In the United States, agencies and companies contracted by the government are required to follow certain guidelines to make sure their products or services are accessible to people with disabilities. This extends to digital media and information technology, under what’s known as Section 508 of the Rehabilitation Act. These guidelines are set by the Access Board, an independent government agency, and were originally written with websites in mind. However, since the guidelines’ inception in 2000 the guidelines have not been revised despite huge progress and innovation in technology. Unsurprisingly, these standards are viewed as outdated and ambiguous.
This is changing. On September 14, 2016, the Access Board approved a new version of Section 508 that meets today’s technical climate and the accepted standards of other independent groups. The new set of guidelines need to be approved by the White House’s Office of Management and Budget and published in the Federal Register to become official.
What do these new guidelines include? What’s the impact? Here are the top changes.
- Instead of using guidelines written by the Access Board, it’s now recommended that the Web Content Accessibility Guidelines (WCAG), created by the World Wide Web Consortium (W3C), be used. The WCAG standards have been in place for years and are highly regarded throughout the industry. The Access Board recognizes this, and making the WCAG official ensures that as it’s revised, government organizations will keep their digital properties accessible. To read more about the WCAG standards, take a look at our previous article on accessibility.
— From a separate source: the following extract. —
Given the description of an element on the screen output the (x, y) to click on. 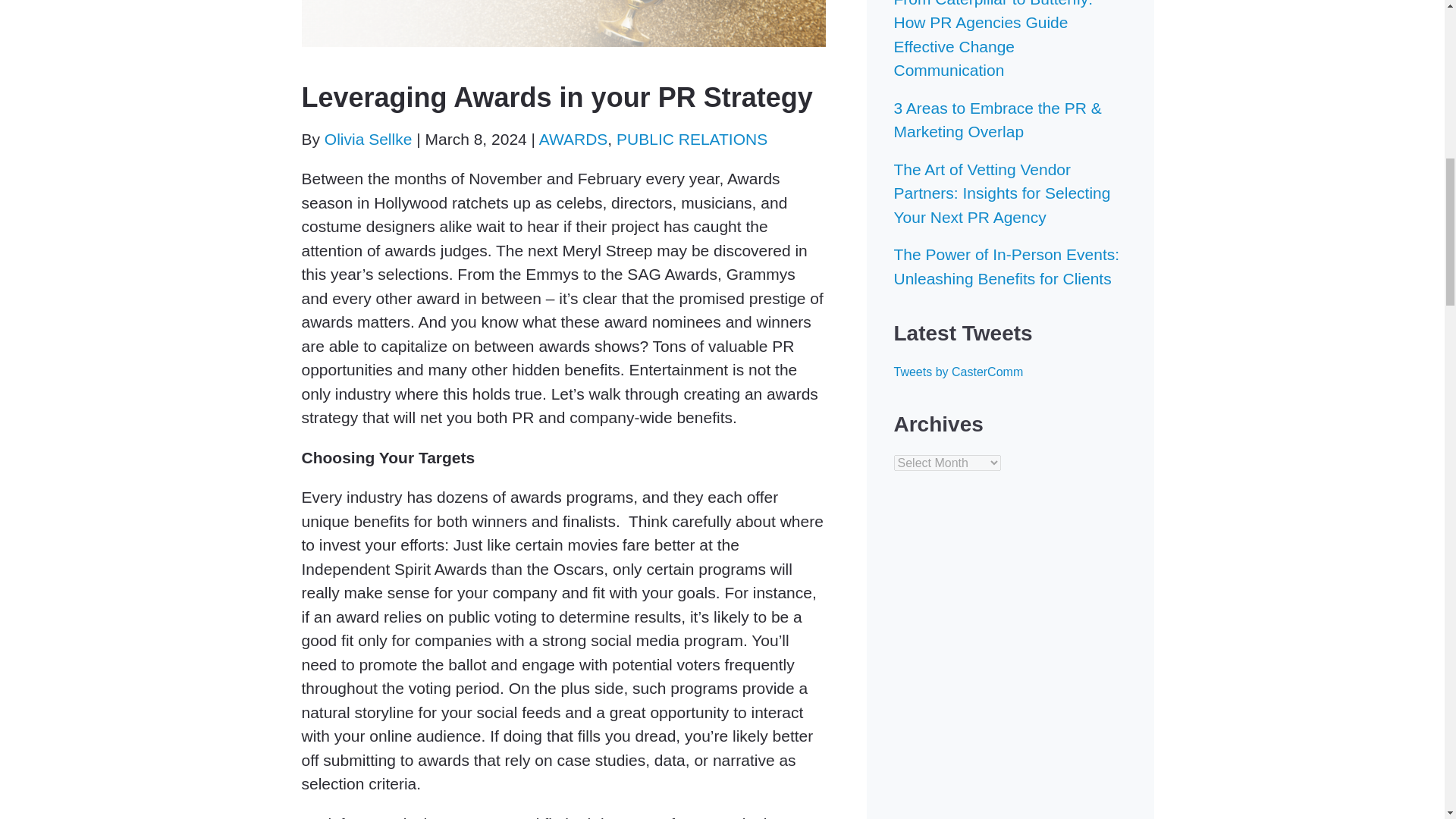
Posts by Olivia Sellke (368, 139)
AWARDS (573, 139)
Olivia Sellke (368, 139)
PUBLIC RELATIONS (691, 139)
- Software applications now have the requirement of real-time text transcription in two-way messaging applications. In products such as TTD/TTY phones, users with disabilities will be able to see the other party’s messages while they are being written. The Access Board wants to bring this style of communication to more products so the hard of hearing and others have a more consistent communication experience. Here is an example of a real-time text communication product: CapTel, a phone and service that transcribes voice conversations into text on the phone with the help of a call center agent. Watch a video about it here: https://www.youtube.com/watch?v=gYzkREIkXLo
- The new regulations also affect other types of software and electronic media, including mobile apps and electronic documents. The Access Board states that the current standards have resulted in the inconsistent application of accessibility rules. The proposed standards more thoroughly define what is covered under Section 508. In the majority of cases, the WCAG standards will be used to assess the accessibility of these materials.
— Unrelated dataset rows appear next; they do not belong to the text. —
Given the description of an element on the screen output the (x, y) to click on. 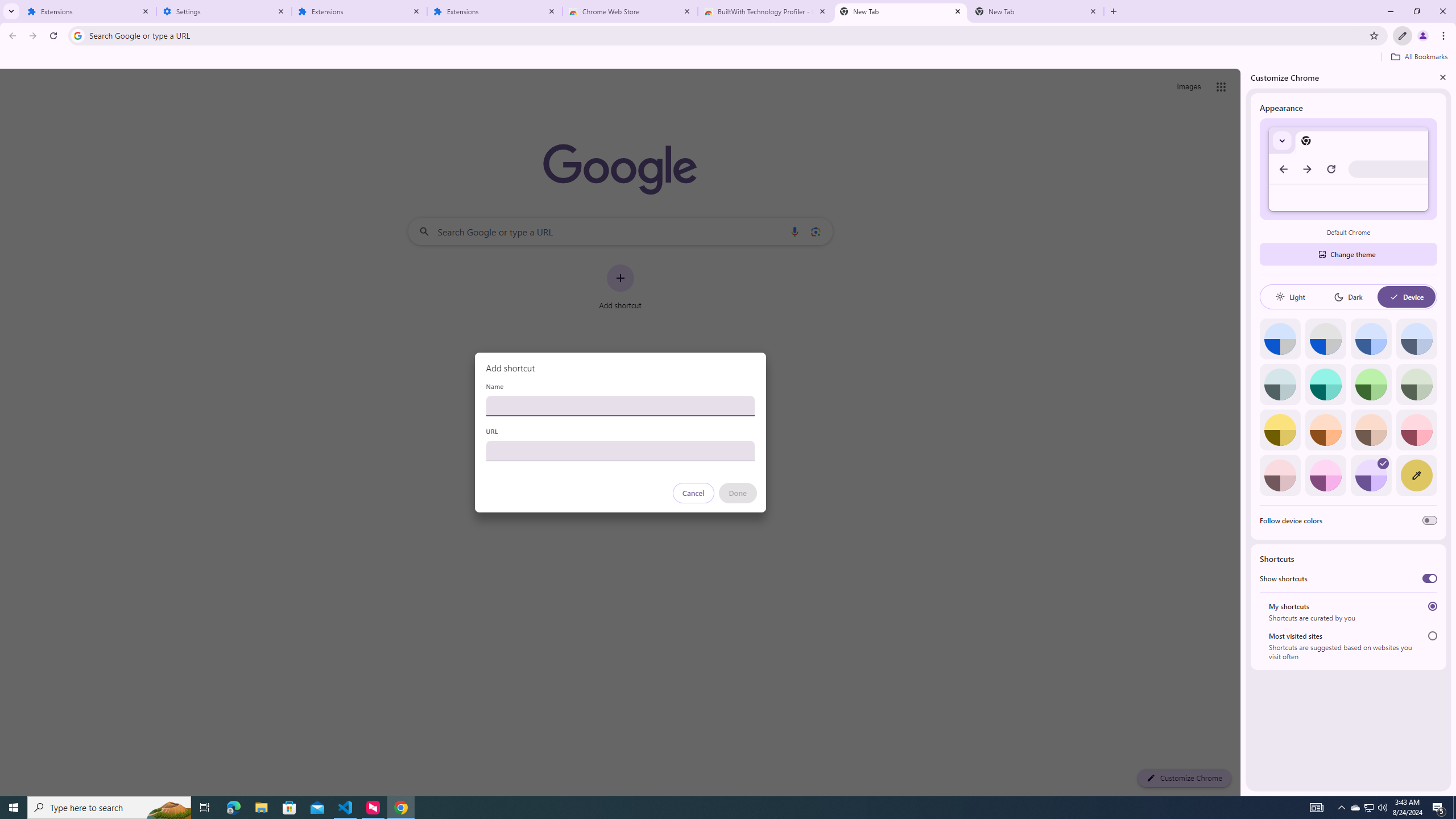
Orange (1325, 429)
Aqua (1325, 383)
Violet (1371, 475)
Default Chrome (1348, 169)
BuiltWith Technology Profiler - Chrome Web Store (765, 11)
Apricot (1371, 429)
My shortcuts (1432, 605)
Custom color (1416, 475)
Follow device colors (1429, 519)
Most visited sites (1432, 635)
Given the description of an element on the screen output the (x, y) to click on. 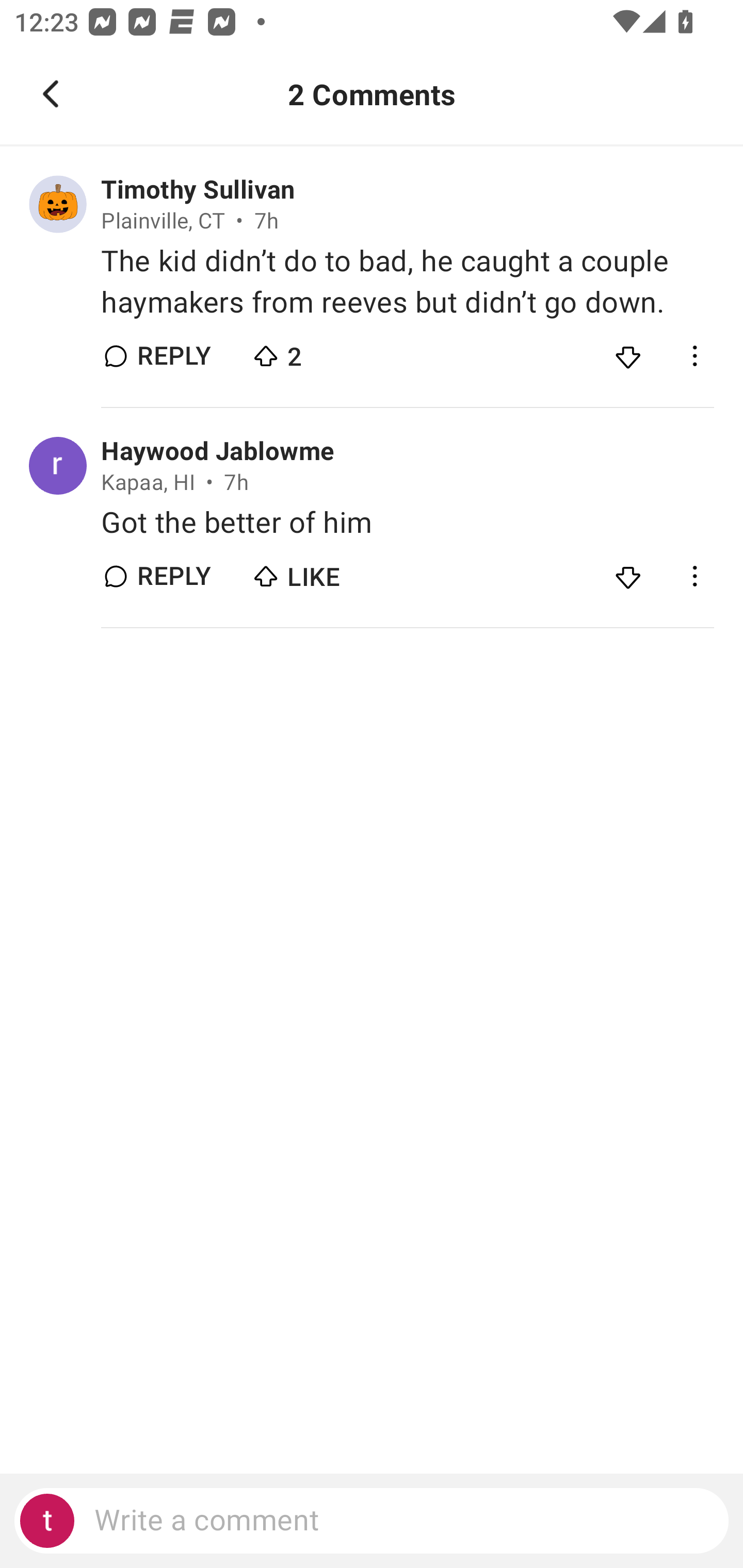
Navigate up (50, 93)
Timothy Sullivan (197, 190)
2 (320, 351)
REPLY (173, 356)
Haywood Jablowme (217, 451)
Got the better of him (407, 522)
LIKE (320, 571)
REPLY (173, 576)
Write a comment (371, 1520)
Given the description of an element on the screen output the (x, y) to click on. 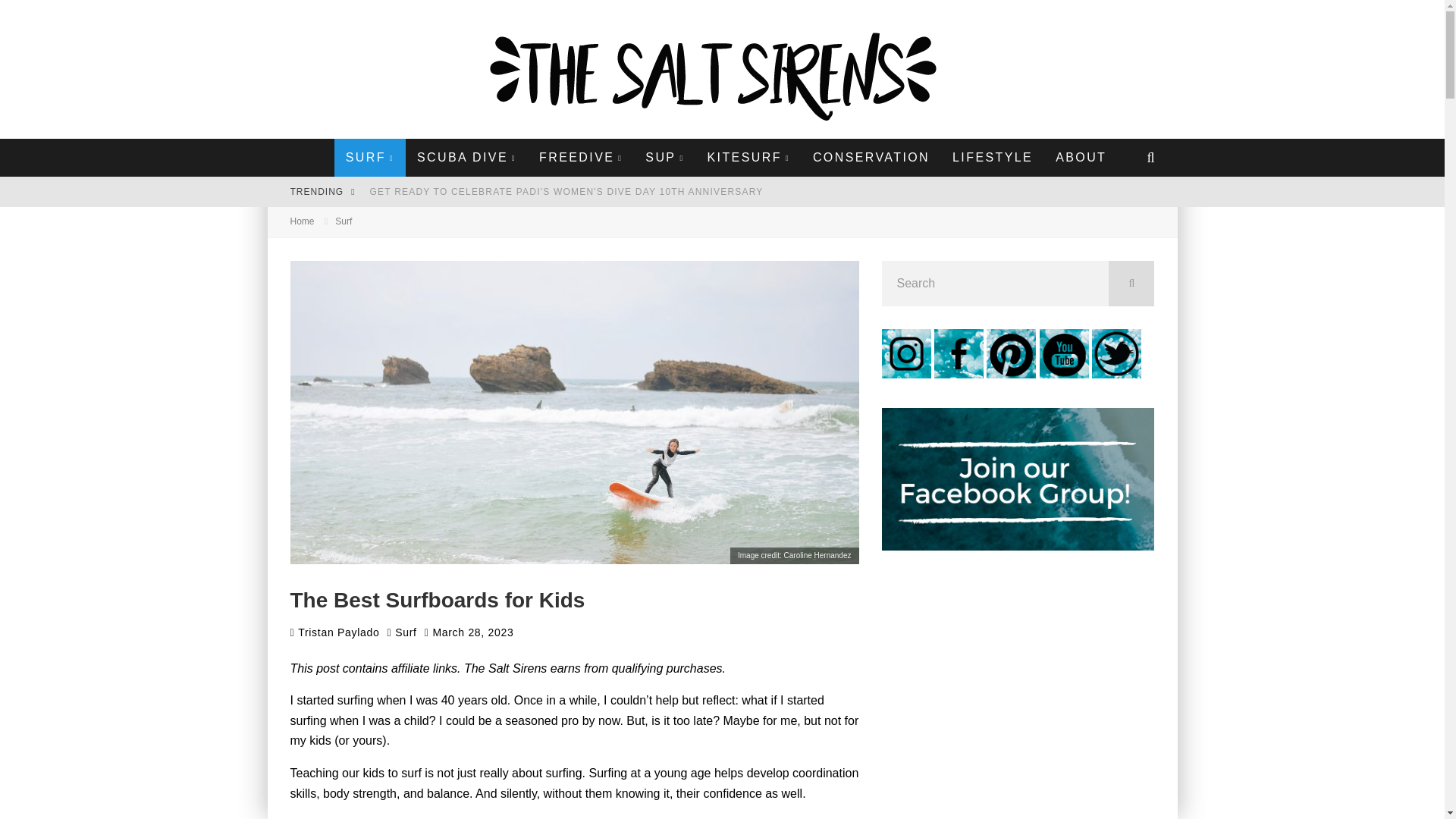
FREEDIVE (580, 157)
SCUBA DIVE (466, 157)
SURF (370, 157)
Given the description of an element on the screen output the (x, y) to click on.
- Software applications will be judged for their compatibility with assistive technology products. In the past, accessibility requirements could be interpreted in a variety of ways, resulting in products that didn’t fully integrate with assistive technologies. For example, a web application could work with screen readers, but not with Braille displays. With the Section 508 revisions, the Access Board hopes to bring clarity to “how operating systems, software development toolkits, and software applications should interact with assistive technology.” Their goal is to make people aware of the different assistive technology products on the market and ensure that developed products are compatible.
The Access Board recognizes that the current Section 508 standards are way past their time, and are steadfastly moving towards updating them. The recognition of the WCAG standards means the process of updating Section 508 doesn’t have to be done on a regular basis in the future, while still ensuring the latest accessibility guidelines and trends set by those in the industry are in use. With these new standards hopefully being put to practice soon, the United States showcases that it recognizes today’s trends and ensures that people with disabilities will have equal access to technology products for years to come.